=== MATERIAL FOR THIS EXERCISE ===
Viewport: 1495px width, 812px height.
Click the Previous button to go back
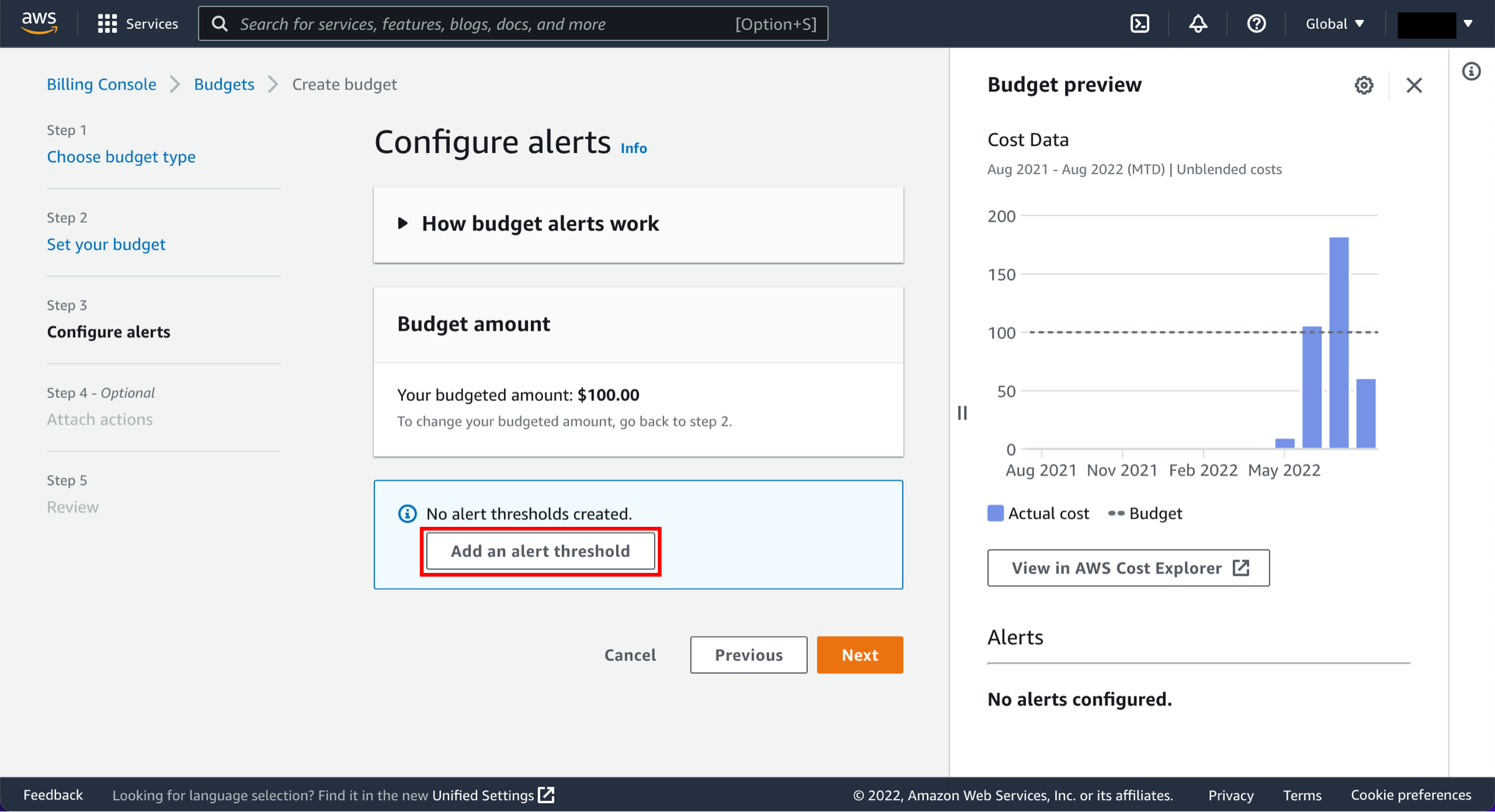click(x=749, y=655)
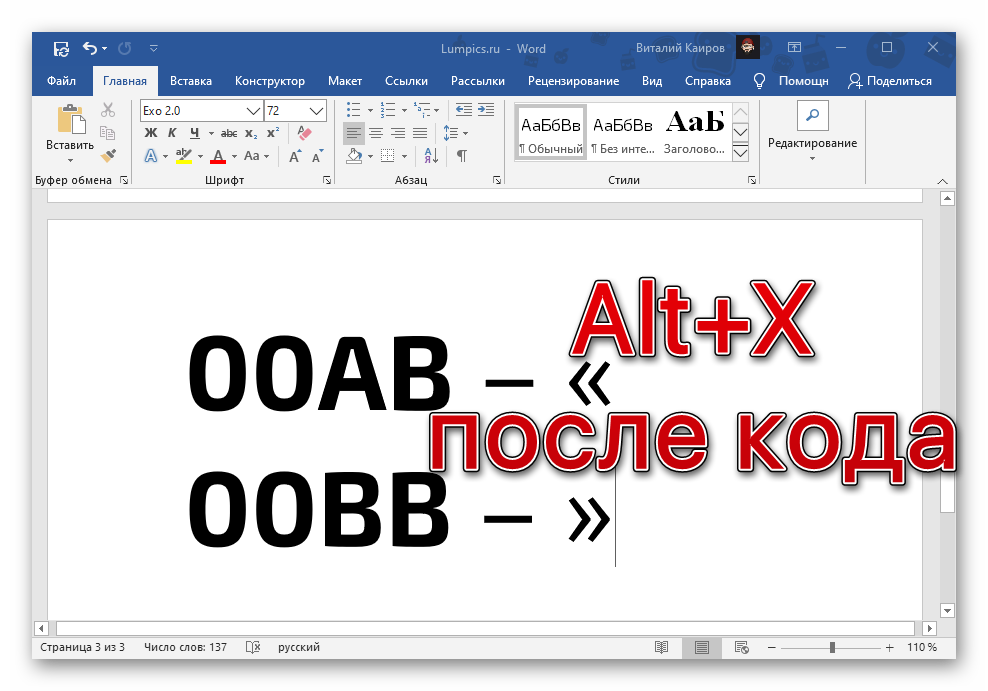988x691 pixels.
Task: Apply the Обычный style thumbnail
Action: (550, 131)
===
Which lines in the items contain the word "height"? Report each of those lines in full.

SOLUTION FOR THIS PROBLEM
Viewport: 1495px width, 812px height.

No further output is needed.